REGLEMENT WEDSTRIJDLEIDER

 

Artikel 1.

Tot wedstrijdleider van de K.B.N. kunnen worden benoemd, zij die ten genoegen van het Bondsbestuur hebben aangetoond over voldoende kennis en kwaliteiten te beschikken om als zodanig te kunnen optreden.

 

Artikel 2.

De in artikel 1 bedoelde wedstrijdleider dient een examen af te leggen over:

  1. het wedstrijdreglement;
  2. het spelreglement;
  3. het wedstijdleidersreglement.

Bovendien dient hij in staat te zijn de indeling, de organisatie en de administratieve afhandeling van wedstrijden goed uit te voeren.

 

Artikel 3.

Na gebleken geschiktheid ontvangt de wedstrijdleider van het bestuur een diploma, dat door de voorzitter van de K:B:N. en de hoofdwedstrijdleider is ondertekend.

 

Artikel 4.

Tot de taak van de wedstrijdleider tijdens een wedstrijd behoort:

  1. het controleren van de kaartspellen;
  2. het herstellen van onregelmatigheden;
  3. het opleggen en/of kwijtschelden van straf;
  4. het zorg dragen voor een goed spelverloop;
  5. het aantekening houden van verzaken;
  6. het controleren van tellijsten;
  7. het toezien op het uitspelen van iedere beurt;
  8. het meedelen van afwijkende spelbepalingen;
  9. het optreden als scheidsrechter bij geschillen.

 

Artikel 5.

Bij overtreding van een speregell deelt de wedstrijdleider een waarschuwing uit en maakt hiervan een aantekening onder vermelding van naam en deelnamenummer.

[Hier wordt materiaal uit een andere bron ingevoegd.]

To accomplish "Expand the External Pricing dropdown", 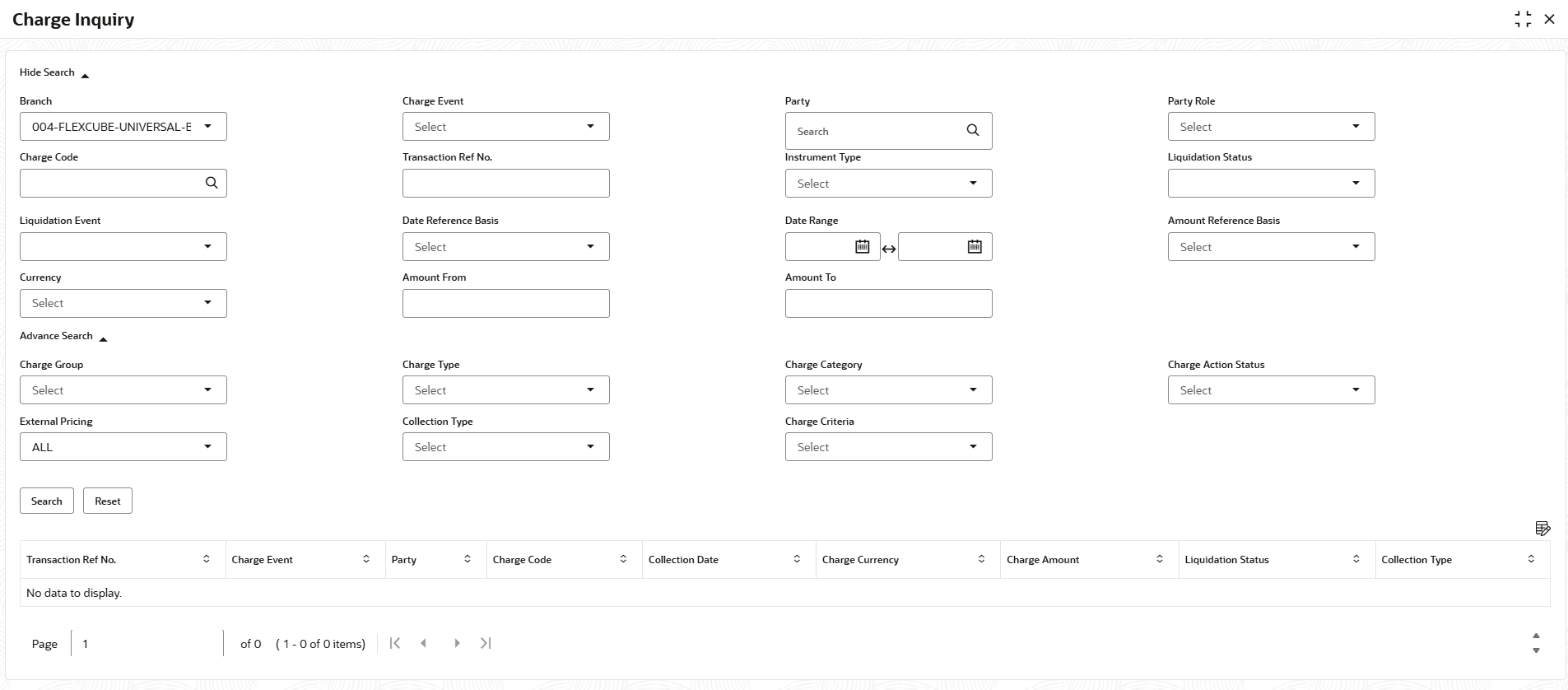I will (207, 447).
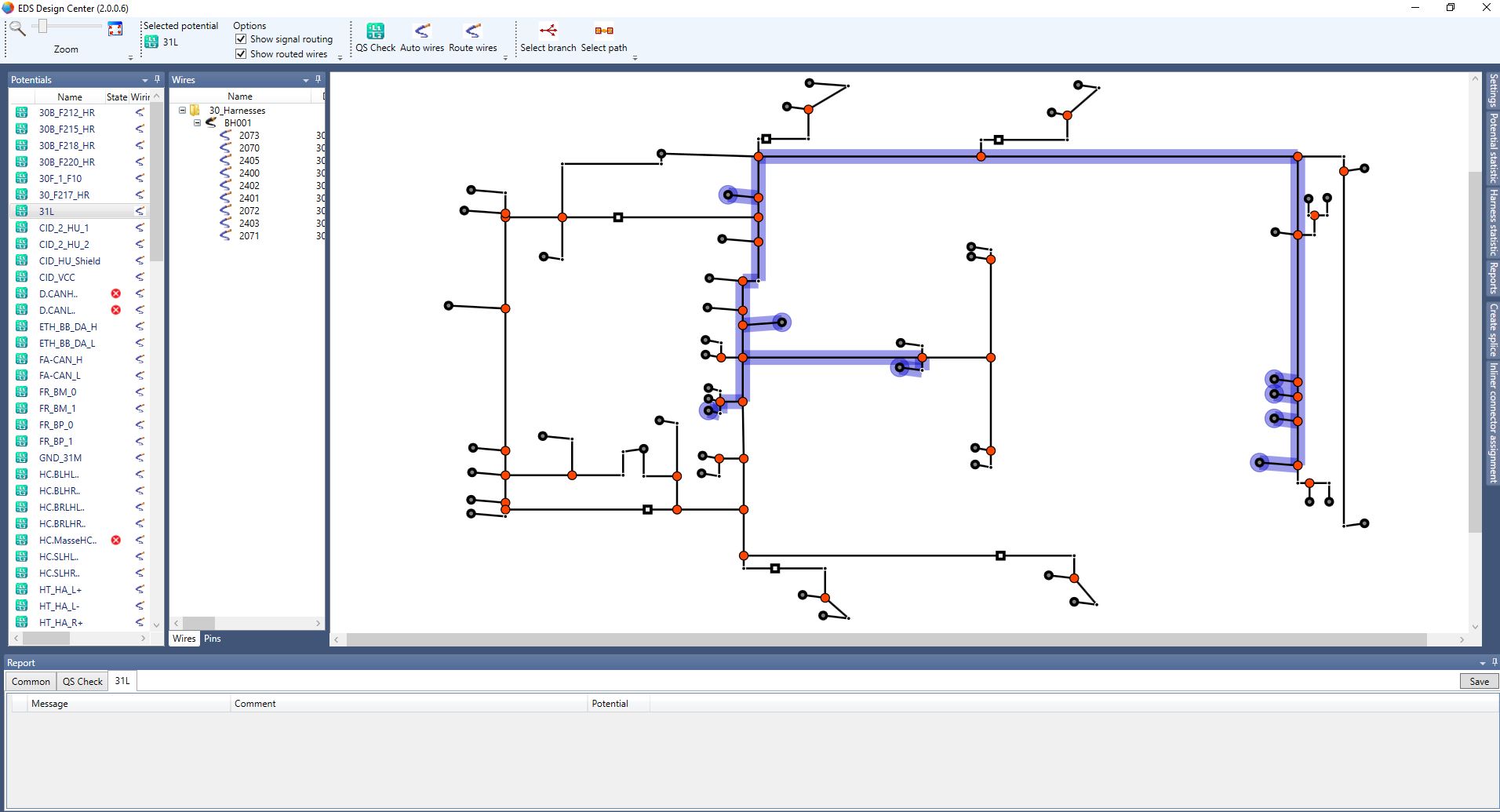Toggle Show routed wires checkbox
The width and height of the screenshot is (1500, 812).
click(x=241, y=54)
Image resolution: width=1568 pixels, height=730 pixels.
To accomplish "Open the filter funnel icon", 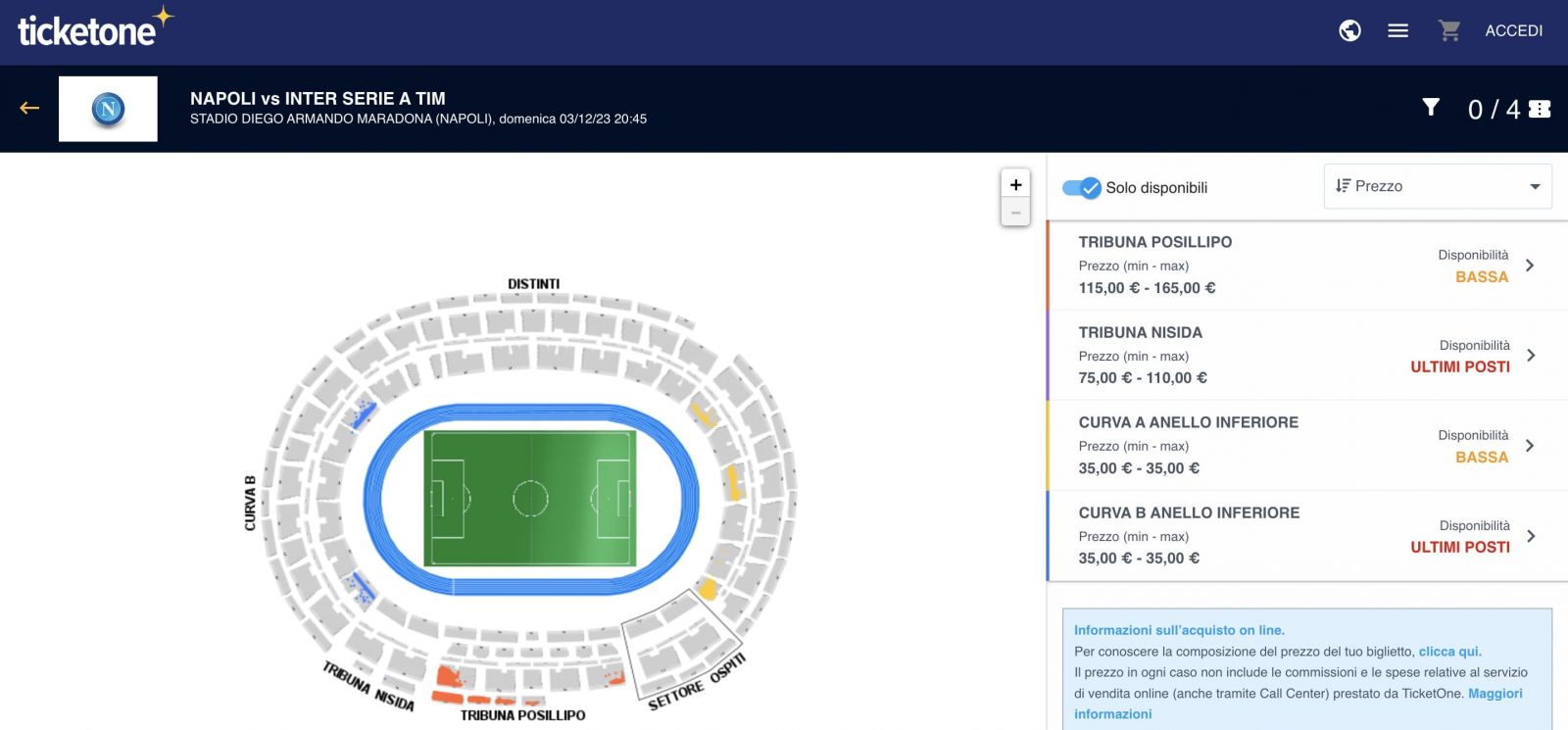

Na afloop van iedere ronde worden deze aantekeningen ingeleverd bij de hoofdwedstrijdleider.

 

Artikel 6.

Een deelnemer wordt door de hoofdwedstrijdleider gediskwalificeerd indien;

  1. twee maal een waarschuwing is gegeven voor hetzelfde feit aan de zelfde deelnemer(s);
  2. drie maal een waarschuwing is gegeven voor verschillende overtredingen;
  3. een deelnemer zich in ernstige mate onbehoorlijk heeft gedragen tegen medespeler(s) of wedstrijdleiding.

 

Artikel 7.

Elke diskwalificatie dient door de hoofdwedstrijdleider te worden doorgegeven aan het K.B.N. bestuur.